Expand public commitment to global AIDS battle
Six and a half centuries have passed, but Boccaccio's nobles would find our response to the AIDS pandemic quite familiar. In Europe and North America, access to life-saving drugs is almost a matter of course, and mortality rates from AIDS have fallen sharply. But 70 percent of the infections reported last year — 28 million human beings — were in sub-Saharan Africa. Fewer than one in a thousand is being treated, and prevention efforts have been hamstrung by inadequate funding.
In Africa alone, AIDS kills 2.3 million people each year. That's equivalent to the entire population of Greater Seattle, from Everett to Federal Way, dying every 12 months.
After years of inaction, the international community has finally begun to mobilize against AIDS in the developing world.
In June 2001, United Nations Secretary General Kofi Annan unveiled a special public-private partnership, the Global Fund to Fight AIDS, Tuberculosis and Malaria. During the first round of applications, over 300 proposals from around the world were sent to the fund's technical review panel. They ran the gamut from prevention of neonatal HIV transmission, to promotion of condom use, to antiretroviral therapy. The fund has announced that about $170 million in grants would be provided in the first year to 40 of the projects that applied.
In the slow-motion fight against AIDS, this qualifies as good news. These projects will be a good start toward coordinated global action against the disease.
Unfortunately, they are only a drop in the bucket. While health economists estimate an annual need of at least $7 billion, current pledges to the Global Fund total only $1.9 billion — less than $800 million of it for 2002. The U.S. commitment this year is just $300 million. Of the G7 industrialized nations, our contribution represents by far the smallest proportion of gross national product.
Even longtime opponents of foreign aid recognize that we must give more. U.S. Sen. Jesse Helms, R-N.C., a frequent antagonist of American AIDS activists, called recently for an additional donation of $500 million. "I have been too lax too long in doing something really significant," he told a Christian group. "I'm so ashamed that I've done so little."
Shame may be appropriate, but so is self-interest. AIDS is not just Africa's health crisis, and fighting it is not an act of charity. Great pandemics such as cholera, plague and HIV are "diseases of globalization," looming over all countries and regions. Left unchecked in Africa, the virus that causes AIDS has already begun to mutate, threatening to spread elsewhere and defeat currently available treatments.
Moreover, AIDS is a foreign-policy nightmare in the making. It is decimating an entire African generation. Life expectancy in Botswana has plummeted by nearly 20 years in the past decade.
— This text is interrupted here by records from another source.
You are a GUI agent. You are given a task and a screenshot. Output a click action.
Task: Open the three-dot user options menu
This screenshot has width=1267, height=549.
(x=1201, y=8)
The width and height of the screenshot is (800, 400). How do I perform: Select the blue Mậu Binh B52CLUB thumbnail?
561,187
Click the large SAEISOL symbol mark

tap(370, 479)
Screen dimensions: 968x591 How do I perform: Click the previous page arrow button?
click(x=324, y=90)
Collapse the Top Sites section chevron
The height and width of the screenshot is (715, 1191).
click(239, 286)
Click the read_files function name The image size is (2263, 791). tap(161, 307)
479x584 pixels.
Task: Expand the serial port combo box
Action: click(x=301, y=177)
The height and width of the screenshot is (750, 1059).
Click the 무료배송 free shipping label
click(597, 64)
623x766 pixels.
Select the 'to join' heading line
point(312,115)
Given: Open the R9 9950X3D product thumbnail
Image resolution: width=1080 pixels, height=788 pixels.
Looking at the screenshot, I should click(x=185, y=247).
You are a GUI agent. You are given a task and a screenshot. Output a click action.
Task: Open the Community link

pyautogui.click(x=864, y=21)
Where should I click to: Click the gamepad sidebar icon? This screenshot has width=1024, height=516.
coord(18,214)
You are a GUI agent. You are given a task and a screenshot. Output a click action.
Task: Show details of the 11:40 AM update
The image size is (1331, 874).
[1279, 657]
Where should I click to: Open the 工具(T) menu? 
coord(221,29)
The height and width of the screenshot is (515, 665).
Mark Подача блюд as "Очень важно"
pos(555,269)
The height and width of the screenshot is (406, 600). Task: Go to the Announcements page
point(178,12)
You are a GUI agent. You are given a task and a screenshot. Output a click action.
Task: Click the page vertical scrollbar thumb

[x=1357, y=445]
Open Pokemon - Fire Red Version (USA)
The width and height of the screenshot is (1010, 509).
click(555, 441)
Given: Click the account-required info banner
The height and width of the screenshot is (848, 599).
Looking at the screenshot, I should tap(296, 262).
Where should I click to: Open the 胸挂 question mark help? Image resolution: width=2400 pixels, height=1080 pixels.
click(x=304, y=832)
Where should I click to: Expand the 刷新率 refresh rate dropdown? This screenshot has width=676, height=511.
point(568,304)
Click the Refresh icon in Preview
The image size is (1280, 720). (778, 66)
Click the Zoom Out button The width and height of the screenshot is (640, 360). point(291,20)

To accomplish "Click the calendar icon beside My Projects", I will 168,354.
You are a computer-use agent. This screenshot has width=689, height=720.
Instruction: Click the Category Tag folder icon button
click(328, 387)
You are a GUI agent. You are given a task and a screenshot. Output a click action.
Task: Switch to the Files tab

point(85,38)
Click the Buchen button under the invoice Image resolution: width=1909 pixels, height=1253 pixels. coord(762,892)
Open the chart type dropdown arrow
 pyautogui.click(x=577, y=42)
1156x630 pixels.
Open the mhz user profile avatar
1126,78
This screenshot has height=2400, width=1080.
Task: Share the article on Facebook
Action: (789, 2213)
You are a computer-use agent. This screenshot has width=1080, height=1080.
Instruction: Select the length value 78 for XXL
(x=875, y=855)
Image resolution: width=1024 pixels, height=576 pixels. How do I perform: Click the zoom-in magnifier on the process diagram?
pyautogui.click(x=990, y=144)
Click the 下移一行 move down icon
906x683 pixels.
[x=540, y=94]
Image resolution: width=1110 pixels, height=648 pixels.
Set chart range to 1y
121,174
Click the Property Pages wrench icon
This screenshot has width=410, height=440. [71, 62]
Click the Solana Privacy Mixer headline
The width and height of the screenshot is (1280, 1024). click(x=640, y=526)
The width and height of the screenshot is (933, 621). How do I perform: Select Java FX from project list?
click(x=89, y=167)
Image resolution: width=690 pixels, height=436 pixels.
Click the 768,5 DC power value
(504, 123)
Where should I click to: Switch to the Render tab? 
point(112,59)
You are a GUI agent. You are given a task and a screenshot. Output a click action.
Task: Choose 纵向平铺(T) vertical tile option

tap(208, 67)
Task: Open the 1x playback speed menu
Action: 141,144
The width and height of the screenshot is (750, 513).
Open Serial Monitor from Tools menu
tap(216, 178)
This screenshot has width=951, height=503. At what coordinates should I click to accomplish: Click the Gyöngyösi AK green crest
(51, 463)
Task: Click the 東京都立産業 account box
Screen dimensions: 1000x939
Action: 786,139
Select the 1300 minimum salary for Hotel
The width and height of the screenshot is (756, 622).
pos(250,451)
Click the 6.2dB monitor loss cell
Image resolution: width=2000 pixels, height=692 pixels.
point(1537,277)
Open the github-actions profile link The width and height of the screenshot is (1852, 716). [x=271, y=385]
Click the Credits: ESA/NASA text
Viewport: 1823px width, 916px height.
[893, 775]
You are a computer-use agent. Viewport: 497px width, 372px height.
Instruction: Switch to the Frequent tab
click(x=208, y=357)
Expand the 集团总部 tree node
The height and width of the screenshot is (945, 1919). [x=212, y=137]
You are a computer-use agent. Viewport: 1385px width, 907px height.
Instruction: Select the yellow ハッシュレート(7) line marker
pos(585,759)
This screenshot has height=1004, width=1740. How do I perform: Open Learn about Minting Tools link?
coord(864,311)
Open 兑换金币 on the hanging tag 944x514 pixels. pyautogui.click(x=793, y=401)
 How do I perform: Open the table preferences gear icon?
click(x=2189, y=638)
Throughout the sub-Saharan region, an estimated 12 million children have been orphaned by the disease, and 40 million orphans are projected by 2010. These children are destitute, deprived of the food, education and nurturing they need to develop into healthy adults and contributors to a stable society.
At a time of great geopolitical uncertainty, this prospect is even more threatening. Having just fought a war in one failed state, Afghanistan, we would be shortsighted in the extreme if we allowed others to sink to those depths. Our choice to invest in those living with AIDS can forestall the need for costly, even deadly future interventions. As we mobilize war against the forces of destruction, it is essential that we also make available the instruments of healing.
It is a matter of national security.
For years, Northwest-area medical and public-health researchers have played a leading role in the fight against HIV/AIDS. More recently, through the Bill & Melinda Gates Foundation, that private commitment has expanded considerably. The AIDS pandemic, however, is beyond strictly private solutions: It is time to expand our public commitment, as well. As constituents, we must ensure that Washington's elected representatives take a leading role in giving the Global Fund the support it so urgently requires.
The millions dying unnecessarily in poor countries of Africa and Asia are not just victims. They are messengers from an apocalyptic landscape; they remind us that the modern plague has not yet been checked. AIDS presents the great moral, medical and political challenge of our generation. We can, like the nobles of the Decameron, choose to silence the messengers.
Or we can choose to heal them.
Dr. Stephen Gloyd, left, is a professor at the University of Washington School of Public Health and director of UW's International Health Program. Aaron Shakow, right, is a fellow at the Program in Infectious Disease and Social Change, Harvard Medical School, and a member of the Seattle-based Northwest Coalition for AIDS Treatment in Africa, www.scn.org/ncata.